I am republishing the chapter I originally posted on November 3, 2016, under the title:
An Essay Titled “The Outrageous Career of the UNESCO Director-General Who Made the ‘Nanjing Massacre’ a World Heritage.”
I have many readers in Bulgaria as well.
As you know, I realized that the United Nations and UNESCO are made up of ignorant, coarse, and irresponsible people, and I have continued to condemn them as the very entities that must be corrected, and as those who are preventing the twenty-first century from becoming truly the twenty-first century.
A friend of mine, who is one of the most avid readers I know, knew that yesterday was the release date of the monthly magazine Sound Argument and bought it for me.
Needless to say, this month’s issue too is filled with essays that must be read.
I have said this many times, but all this costs only 780 yen.
An essay titled “The Outrageous Career of the UNESCO Director-General Who Made the ‘Nanjing Massacre’ a World Heritage” is printed from page 142 to page 151 in three-column format.
This is a genuine essay that precisely those Japanese citizens who subscribe to the Asahi Shimbun or the Mainichi Shimbun, and who only watch programs on television stations that are their subsidiaries, or NHK, must subscribe to and must read.
The author is Miroslav Marinov, a Bulgarian journalist from the same country as Irina Bokova, whom I have continued to criticize.
Mr. Miroslav Marinov.
Born in Bulgaria in 1958.
After graduating from the Department of Philosophy at Sofia University, he completed his doctoral course at the Institute for Philosophical Research of the Bulgarian Academy of Sciences.
After serving as an associate professor at Sofia University, he now lives in Canada and works as a freelance journalist, writing mainly on politics and social philosophy.
The following is an excerpt from his essay.
In recent years, Japan’s historical issues seem to have become the center of political conflict among Japan, China, and South Korea.
The fierce controversies over the “comfort women” and the “Nanjing Massacre” have gone beyond history textbooks and reached various international organizations, including UNESCO, the United Nations Educational, Scientific and Cultural Organization, and the United Nations itself, and as a result, attacks against Japan have reached an astonishing level.
Do people around the world, including Japanese people, believe that the United Nations and UNESCO are organizations that respect all member states and are capable of making rational decisions that bring benefits to each of them?
This is far from the truth.
I believe that both the United Nations and UNESCO are highly politicized and corrupt organizations.
Readers may wonder whether the author’s opinion of the United Nations and UNESCO is correct.

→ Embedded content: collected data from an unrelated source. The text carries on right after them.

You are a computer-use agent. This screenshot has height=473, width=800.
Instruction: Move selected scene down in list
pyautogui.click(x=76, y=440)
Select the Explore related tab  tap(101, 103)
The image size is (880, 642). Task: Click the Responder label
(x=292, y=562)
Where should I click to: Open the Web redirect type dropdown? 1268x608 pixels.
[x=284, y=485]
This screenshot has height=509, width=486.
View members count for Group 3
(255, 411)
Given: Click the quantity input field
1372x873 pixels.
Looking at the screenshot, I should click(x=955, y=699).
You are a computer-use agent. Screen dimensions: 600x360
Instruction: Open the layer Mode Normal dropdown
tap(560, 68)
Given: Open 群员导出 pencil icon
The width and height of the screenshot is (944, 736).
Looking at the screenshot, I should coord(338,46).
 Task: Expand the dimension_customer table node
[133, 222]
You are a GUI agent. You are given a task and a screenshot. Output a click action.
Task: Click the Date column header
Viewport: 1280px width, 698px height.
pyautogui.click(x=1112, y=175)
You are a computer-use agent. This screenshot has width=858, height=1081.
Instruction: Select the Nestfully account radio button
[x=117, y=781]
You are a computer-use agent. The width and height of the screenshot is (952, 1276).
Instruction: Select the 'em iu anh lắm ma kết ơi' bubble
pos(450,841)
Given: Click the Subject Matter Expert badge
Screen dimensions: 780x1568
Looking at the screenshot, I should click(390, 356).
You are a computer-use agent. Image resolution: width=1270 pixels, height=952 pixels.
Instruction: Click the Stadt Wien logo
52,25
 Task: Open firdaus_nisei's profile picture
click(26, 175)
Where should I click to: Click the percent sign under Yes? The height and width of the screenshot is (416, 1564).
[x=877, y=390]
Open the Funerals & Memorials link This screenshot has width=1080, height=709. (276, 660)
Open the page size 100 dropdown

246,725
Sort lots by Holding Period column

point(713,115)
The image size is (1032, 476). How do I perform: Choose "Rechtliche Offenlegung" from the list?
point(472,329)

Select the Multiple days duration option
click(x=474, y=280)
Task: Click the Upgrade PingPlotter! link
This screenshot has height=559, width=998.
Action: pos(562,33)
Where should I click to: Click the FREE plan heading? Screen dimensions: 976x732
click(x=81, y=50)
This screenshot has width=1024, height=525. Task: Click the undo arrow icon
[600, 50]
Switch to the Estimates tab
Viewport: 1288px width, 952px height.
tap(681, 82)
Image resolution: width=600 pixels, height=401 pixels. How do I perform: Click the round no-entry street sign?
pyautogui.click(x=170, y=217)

Therefore, in this essay, I would like to focus on Irina Bokova, who, like me, is from Bulgaria, as a symbol of UNESCO’s corruption.
From the Class of the “Red Aristocracy.”
UNESCO Director-General Irina Bokova is a typical child of the Bulgarian communist regime, and this makes Bokova, for better or worse, an interesting figure.
Leaving aside her personal character, Bokova and her father were senior figures in the Bulgarian Communist Party, and they came from a privileged class that lived in a world completely removed from that of us ordinary people.
Ordinary citizens had to line up in front of shops every day in order to buy the bare necessities, such as daily goods and food.
But the privileged people like the Bokova family lived in special residential areas enclosed by gates.
There, trucks brought in abundant foodstuffs and all kinds of goods, and everything could be obtained without any hardship.
Moreover, these goods were provided by the government free of charge or at extremely low prices.
The rest is omitted.
People who pay a monthly subscription fee of about 5,000 yen to read the Asahi Shimbun and watch news programs and wide shows on commercial television stations that are its subsidiaries—NHK often falls into the same category as well—can continue to lower Japan’s credibility and honor, and in this nuclear age, they can lower Japan’s technological strength, which is among the most advanced in the world, which means lowering Japan’s national strength, and thereby greatly contribute to the national strategies of China, South Korea, Russia, and others, for whom nuclear power plant exports are important state strategies.
Or, under circumstances in which it would not be an exaggeration to say that, in reality, they are being manipulated by those countries’ intelligence agencies, they may become Japanese people who serve them and their countries.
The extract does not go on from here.